*Supplied records:*
Segment Open

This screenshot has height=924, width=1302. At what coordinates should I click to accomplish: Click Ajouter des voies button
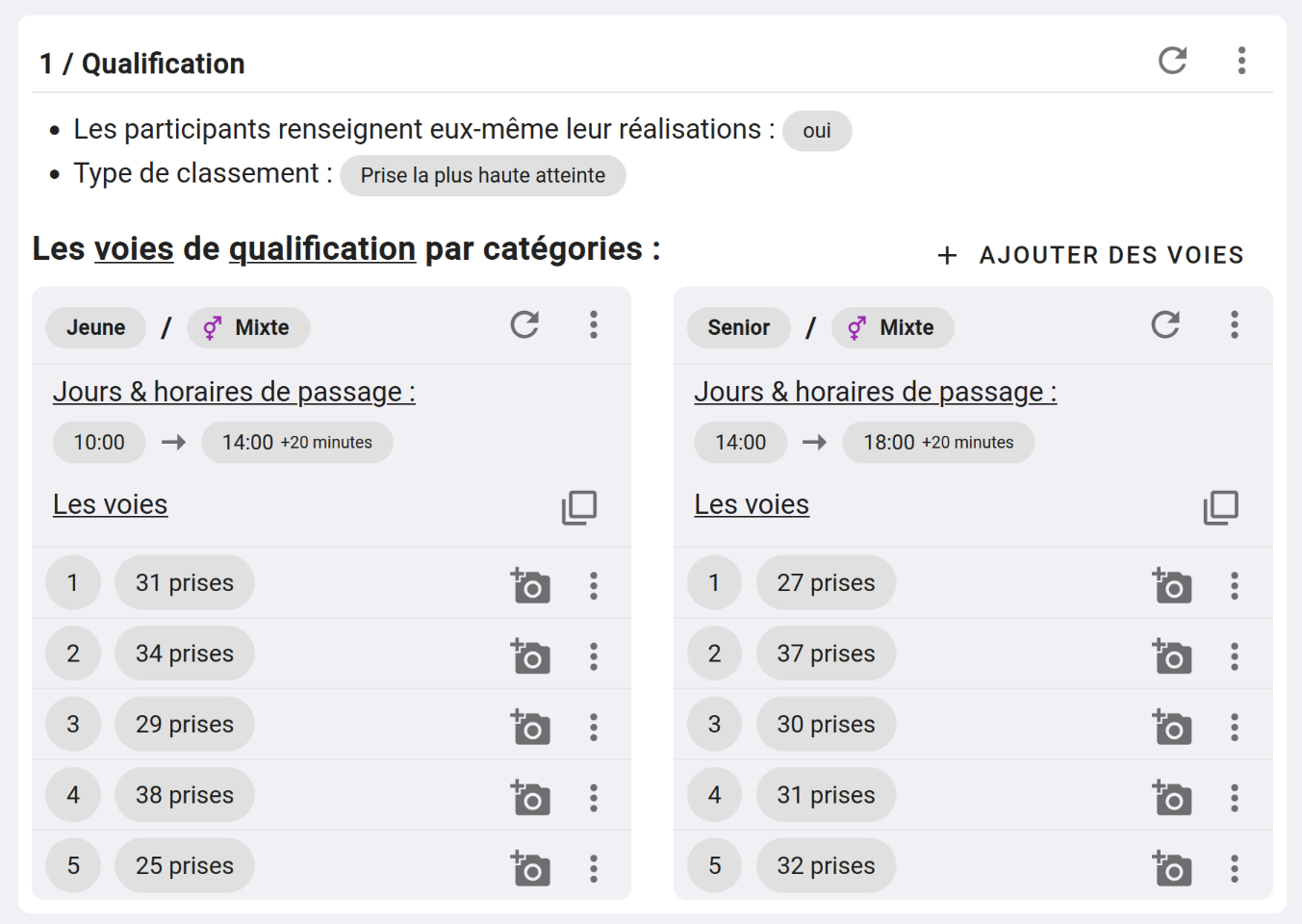(x=1091, y=255)
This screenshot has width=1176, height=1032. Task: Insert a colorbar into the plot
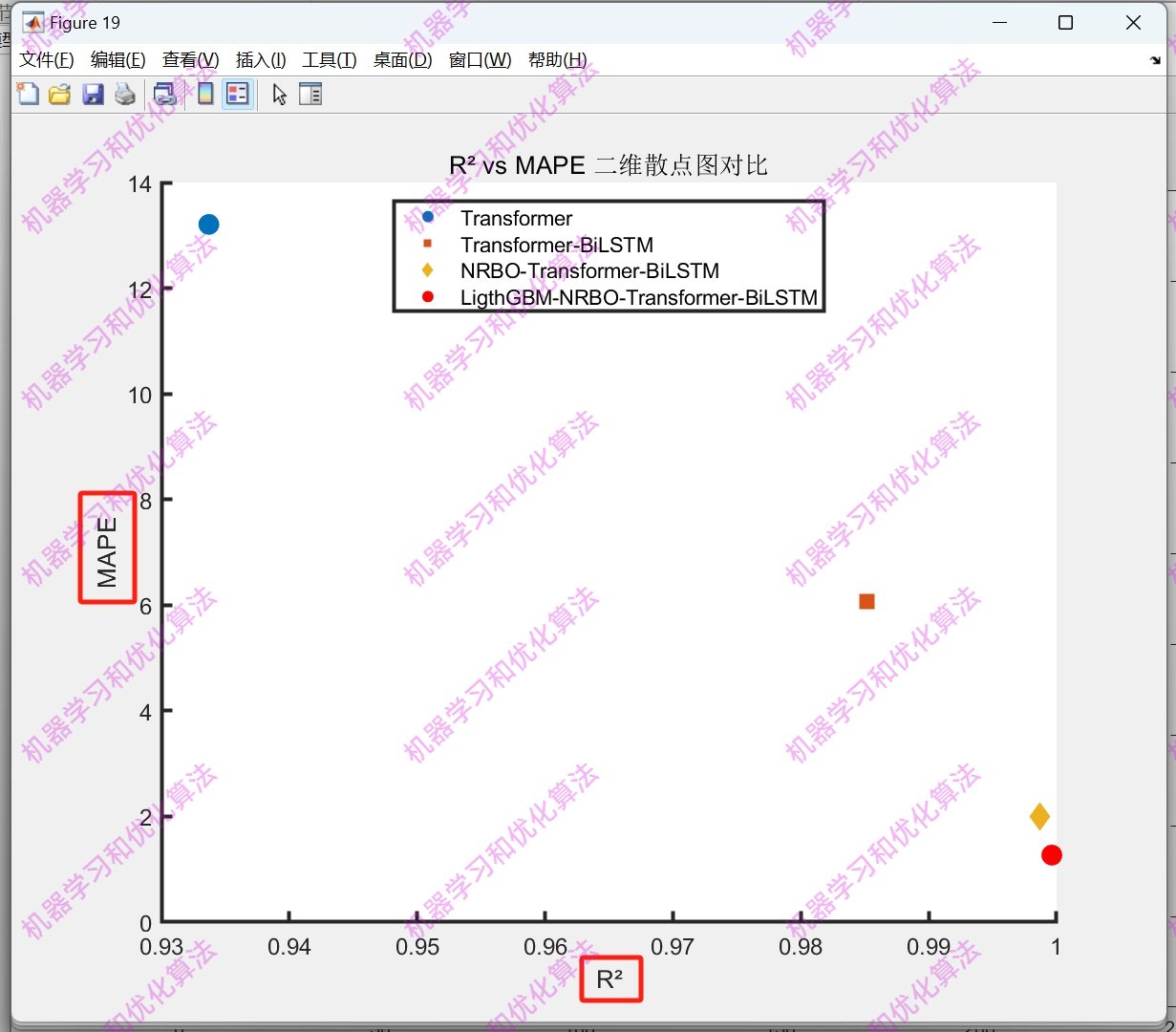[x=204, y=94]
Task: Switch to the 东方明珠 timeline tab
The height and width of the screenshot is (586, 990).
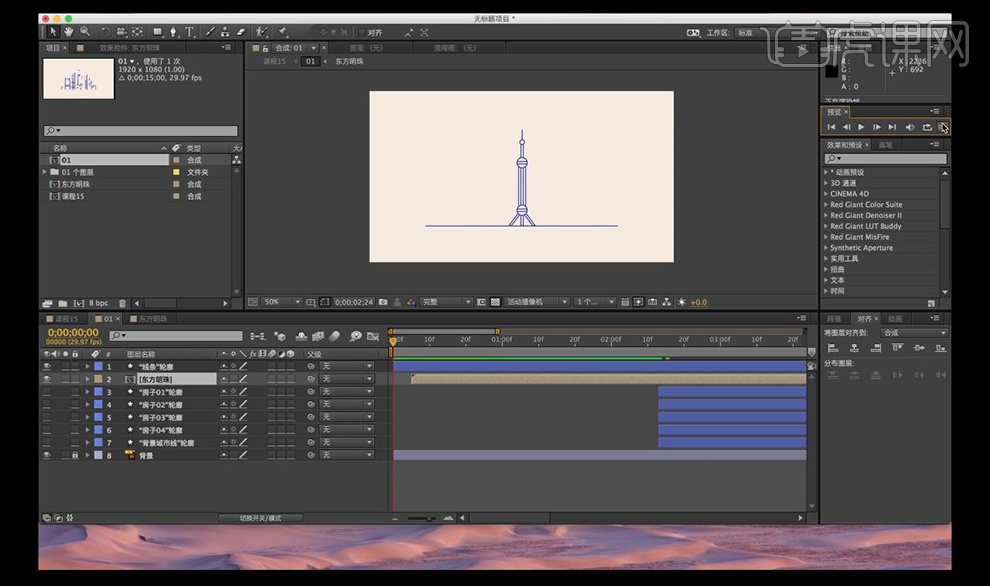Action: pos(153,319)
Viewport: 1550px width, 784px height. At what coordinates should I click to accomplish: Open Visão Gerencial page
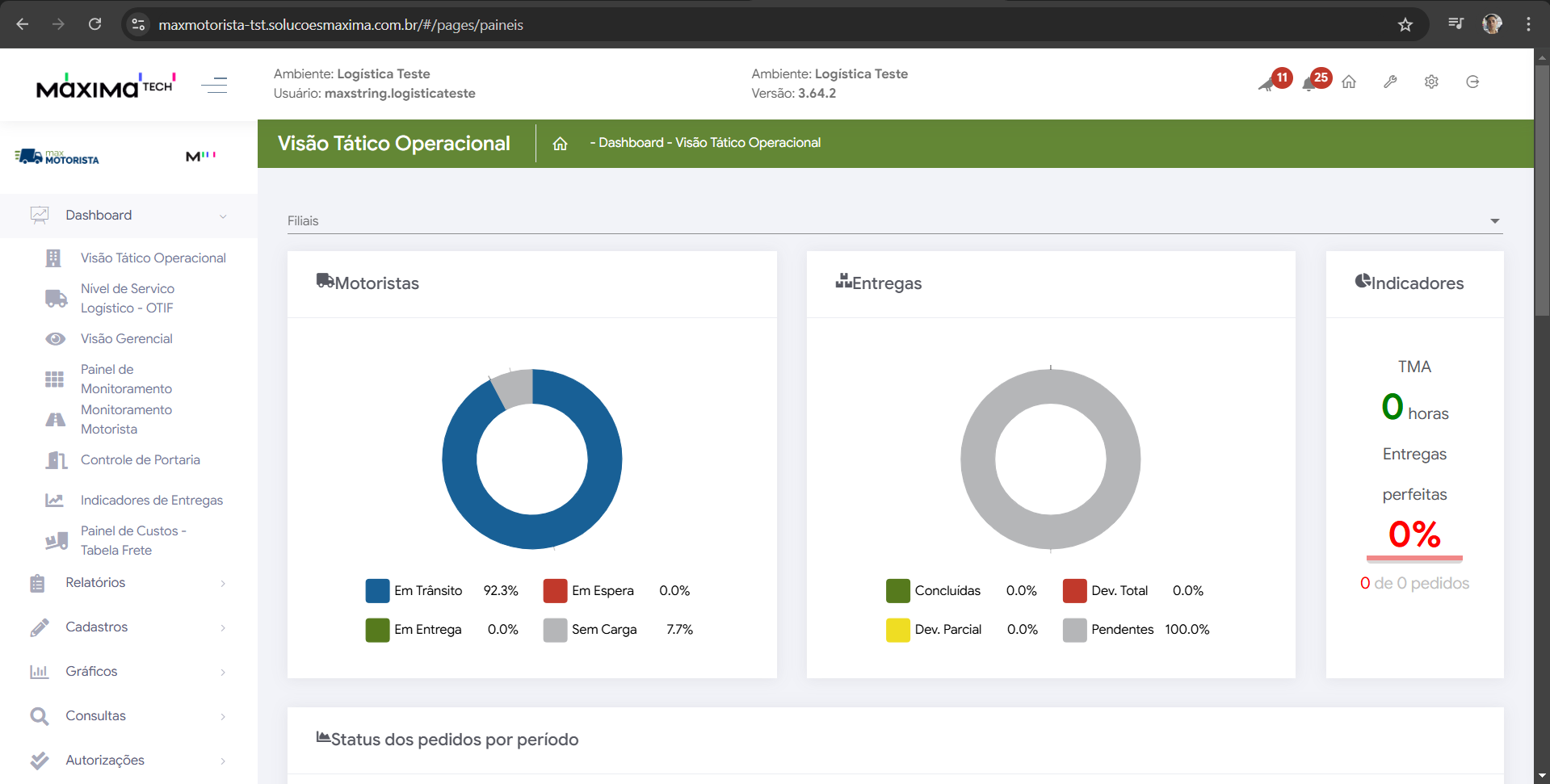tap(127, 339)
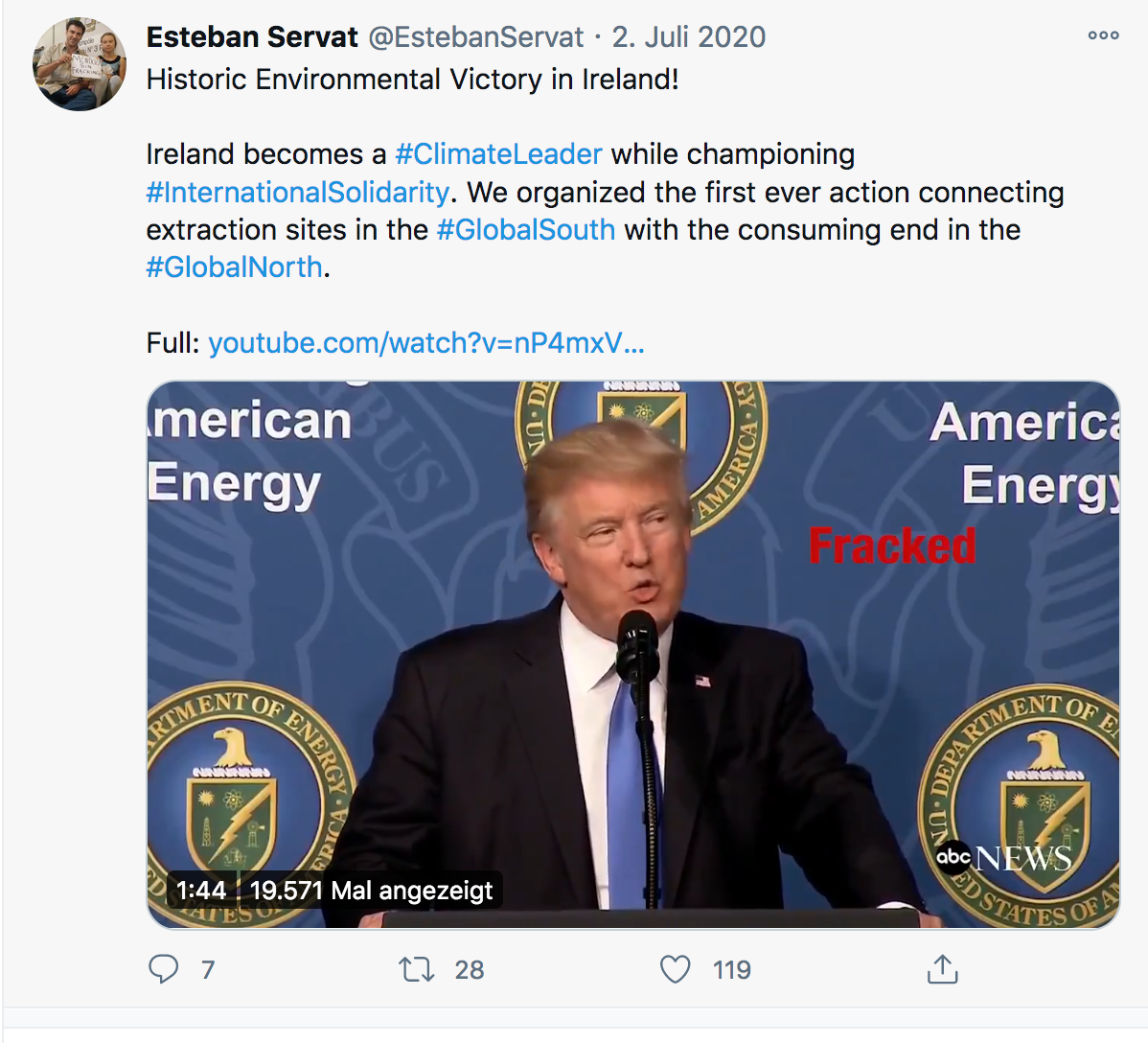Click the 28 retweet count
The image size is (1148, 1043).
[x=470, y=970]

Segment Closed

*Task to complete:* Retype all the data exactly; skip the pictures.

*Exercise result:*
This screenshot has height=924, width=1302. At what coordinates should I click to accomplish: Click Ajouter des voies button
(x=1091, y=255)
This screenshot has width=1176, height=1032. Task: Insert a colorbar into the plot
[x=204, y=94]
Task: Switch to the 东方明珠 timeline tab
The height and width of the screenshot is (586, 990).
Action: pos(153,319)
Viewport: 1550px width, 784px height. At what coordinates should I click to accomplish: Open Visão Gerencial page
tap(127, 339)
Click the 28 retweet count
The image size is (1148, 1043).
[x=470, y=970]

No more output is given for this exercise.